Is it Sunday already? Well, I attended the Photo LA opening reception last week. It was hosted by Diane Keaton but I didn't see “Miss-I'm-Gonna-Milk-This Annie Hall-Look-Til-I-Die” anywhere. I'm sort of grateful. The Santa Monica Civic Center was turned into the Beverly Center for art, maybe worse, it may have even been Costco (if super-rich people shopped at Costco) this weekend for a gallery extravaganza, art houses from all over the world came to hawk their goods. The commerce outweighed the art at every turn.

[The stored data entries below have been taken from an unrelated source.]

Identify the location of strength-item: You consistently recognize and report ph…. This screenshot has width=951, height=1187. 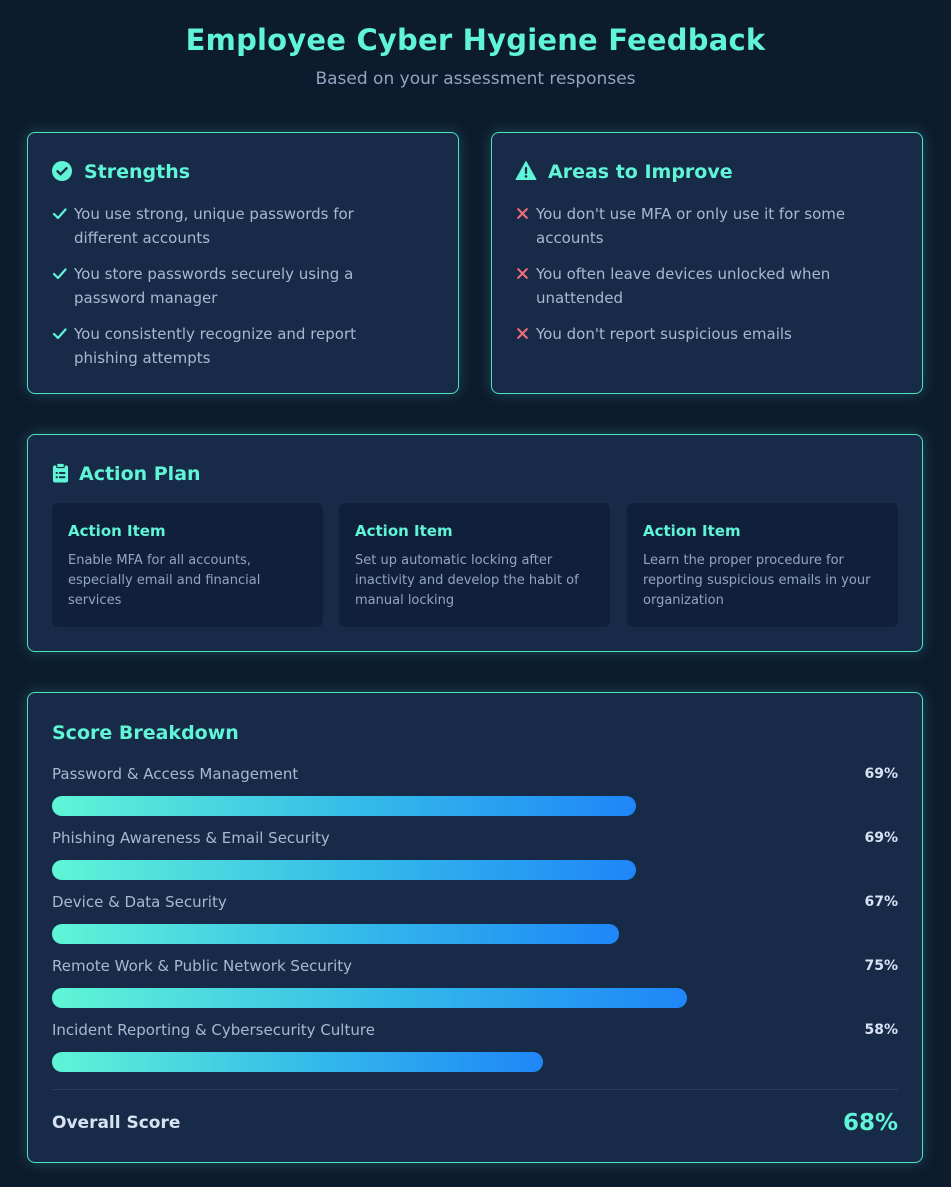
(237, 346).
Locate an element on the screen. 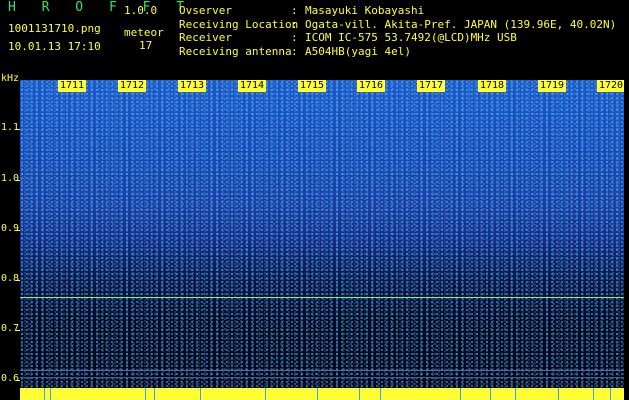 The width and height of the screenshot is (629, 400). right-edge is located at coordinates (626, 240).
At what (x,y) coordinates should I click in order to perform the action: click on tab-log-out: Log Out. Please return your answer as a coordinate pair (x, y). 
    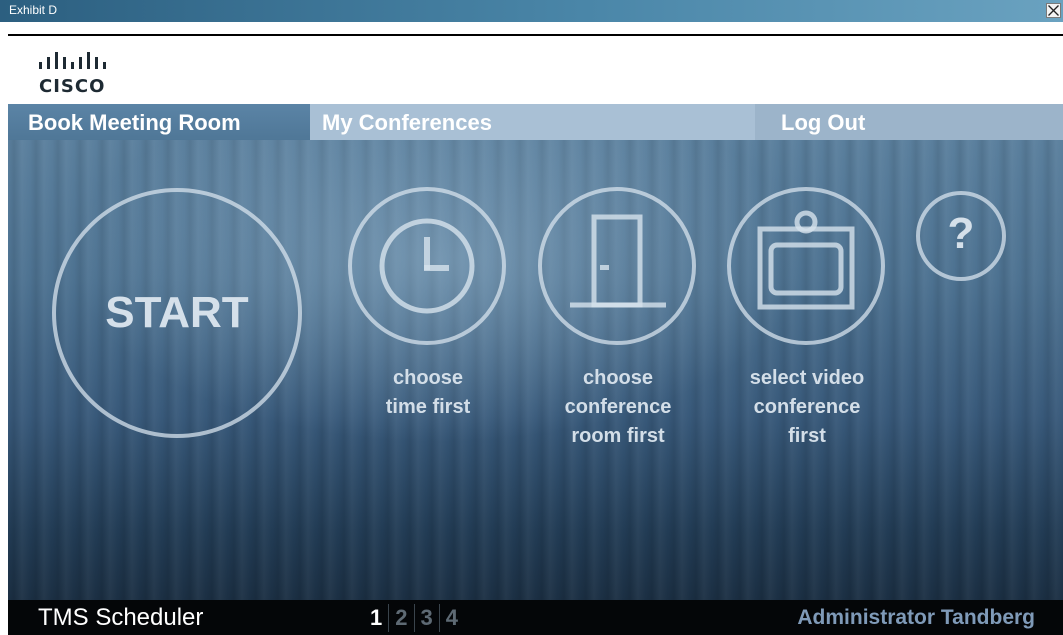
    Looking at the image, I should click on (909, 122).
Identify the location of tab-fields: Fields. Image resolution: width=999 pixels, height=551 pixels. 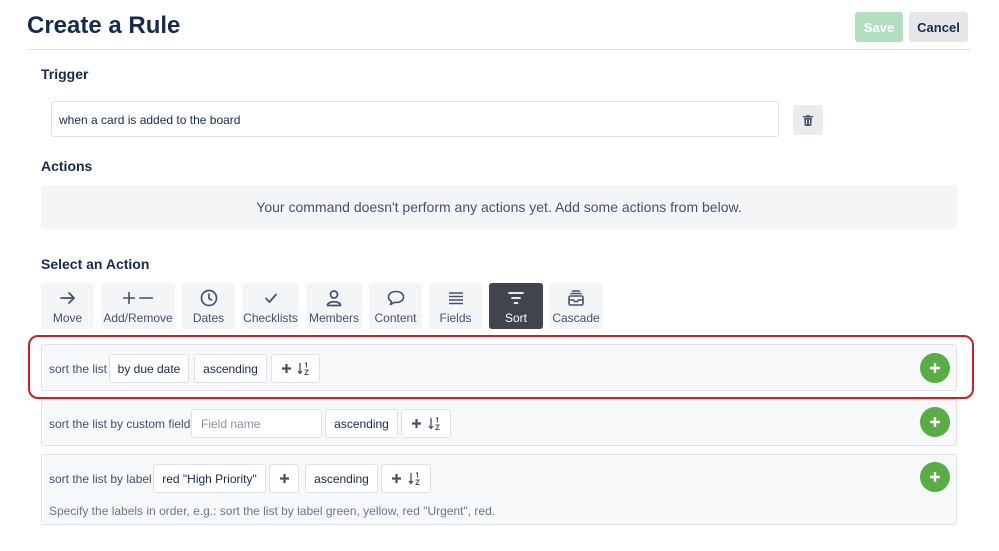
(456, 306).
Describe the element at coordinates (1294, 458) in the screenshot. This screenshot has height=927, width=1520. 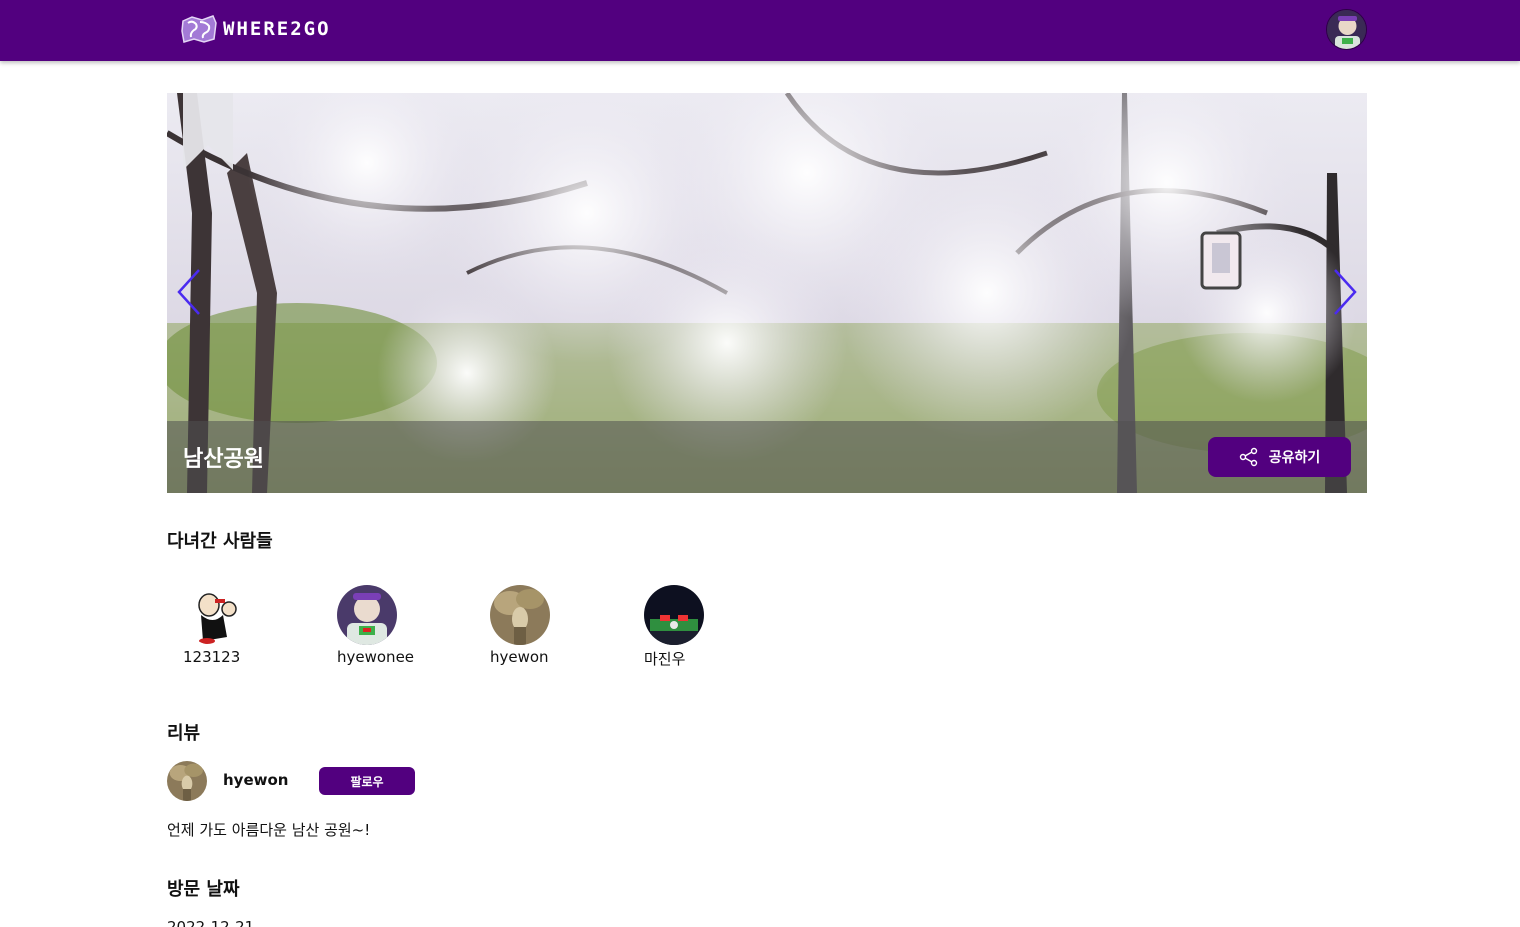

If you listened close you could hear cash registers cha-chinging to a measured beat, like that Pink Floyd song. As I slid into gallery nook after gallery nook, I was acosted each time by pushy workers, who like Rodeo Drive shopgirls working on commission, tried to strike up banal conversations about the photographs. The sad thing was, I saw a few galleries even sold prints of the same photos (see the Kim Zwarts print above) and it reminded me of the Gap, or shopping on Melrose. There were a handful of safe bets, like the boring little black cocktail dress, can you go wrong with a Dorothea Lange or Walker Evans? But it wasn't all bad. I actually saw some images I liked. This one below is by a woman named Lalla Essaydi, it captures a preparation ceremony for a Muslim wedding. law logo2x b

The women have writen all over their gowns and burquas in sepia ink, at their feet lay eggs covered in arabic letters, some are cracked open. Something about the women standing before the broken shells caught my eye, these women will walk on eggshells for the rest of their lives. The eggshells also mirror the women themselves, their eyes peer out from their burquas, their new shells. So though it was sad to see some great art reduced to such a dirty commodity, it could be a good chance for an emerging talent to have their work seen. Photo LA was like picking through any sale rack, you can find some gems if you know where to look.